Required action: In the comment thread on evaluative phenomenology, what does Michelle Montague say about whether a non-conscious machine has thought content?

Text under study:
------------------------------------------------

    • I can’t speak for Michelle — but I’d reply to the first objection by saying that this is parallel to a case where I judge that my perception may be misleading. I can experience something as sad without thinking, at the level of reflective judgment, that it really is, or is that way objectively or for everyone. Nevertheless it can still appear (objectively) sad from the point of view of my emotional experience.

  2. Michelle Montague

    I like John’s comparison to the case of perception. I’ll just add that disagreement in general doesn’t immediately lead one to a relativistic conclusion. You could be right and your friend could be wrong.

    It’s a difficult question whether all emotions are intentional. One move is to distinguish moods from emotions and allow that moods are not intentional. However, I’m inclined to think that moods are intentional. For a depressed person or a person high on drugs, for example, everything is presented as bad or good, respectively. One might describe one’s general mood without appealing to an intentional object, “I feel good”, but that doesn’t mean that the mood occurs without being intentionally directed.

    There’s a lot to say about your last point, and we may have deep disagreements about the nature of consciousness and its relation to intentionality. I don’t think a non-conscious machine has any thought content at all. I use the case of Data to focus on the particular case of emotions, but if Data lacked all phenomenology, it would only look as if he were a thinking machine.

  3. Simon Frith

    Thanks for your interesting reply, Michelle. I’m by no means an expert in this field (as you probably guessed) but still find myself drawn to play devil’s advocate here.

    ‘You could be right and your friend could be wrong’.

    In the case of a purely epistemic judgement about the world, this statement would be correct, as we could appeal to the authority of a suitably qualified third-person judge. But in the case of evaluative phenomenology, where is the source of authority behind this assertion? If I am sad about the death of x, this has necessary first-person authority, in as much as I cannot be mistaken about my own evaluative feelings v, at any given moment of time, t. My feelings may be different, v1, at another time, t1, but again I cannot be said to be mistaken about my own evaluative phenomenology v1, at t1. It is open to another subject to experience an opposing evaluative phenomenology, say -v, about the same event at the same time t, but this is purely relativistic as there can be no third-person authority qualified to judge which of us is ‘right’. For me, this implies that our evaluative phenomenology is not straightforwardly intentional in the same way as our perceptual or empirical judgements about the world may be. So John’s use of a perceptual analogy is perhaps misleading.

    ‘..evaluative phenomenology is (essentially) representational in a way that bodily sensations like pain, fatigue, and the feeling of a rapid heartbeat are not, and the kind of representation distinctive of evaluative phenomenology is necessary to account for the nature of conscious emotion.’

    I quite agree, and I think this goes along with what I’m trying to say, here. If evaluative phenomenology, defined as the subjective good/bad feeling at the heart of any emotion, is essentially representational, couldn’t we go further and say that for this reason it is not – necessarily – intentional? That it is somehow a brute and essential- that is, an irreducible – quality of a conscious emotion?

    I realise that this raises all the usual metaphysical and ontological problems about the phenomenal. A bit of a leap from your general argument perhaps, but for me, the whole question of the primary role of the subjective within evaluative phenomenology shows just how hard the hard problem remains . So now I’ll go out and buy your book and read it.
------------------------------------------------
Supplied data:
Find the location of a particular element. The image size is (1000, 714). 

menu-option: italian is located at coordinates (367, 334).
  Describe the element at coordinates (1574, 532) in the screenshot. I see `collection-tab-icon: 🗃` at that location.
------------------------------------------------
Output below: She says she doesn't think a non-conscious machine has any thought content at all.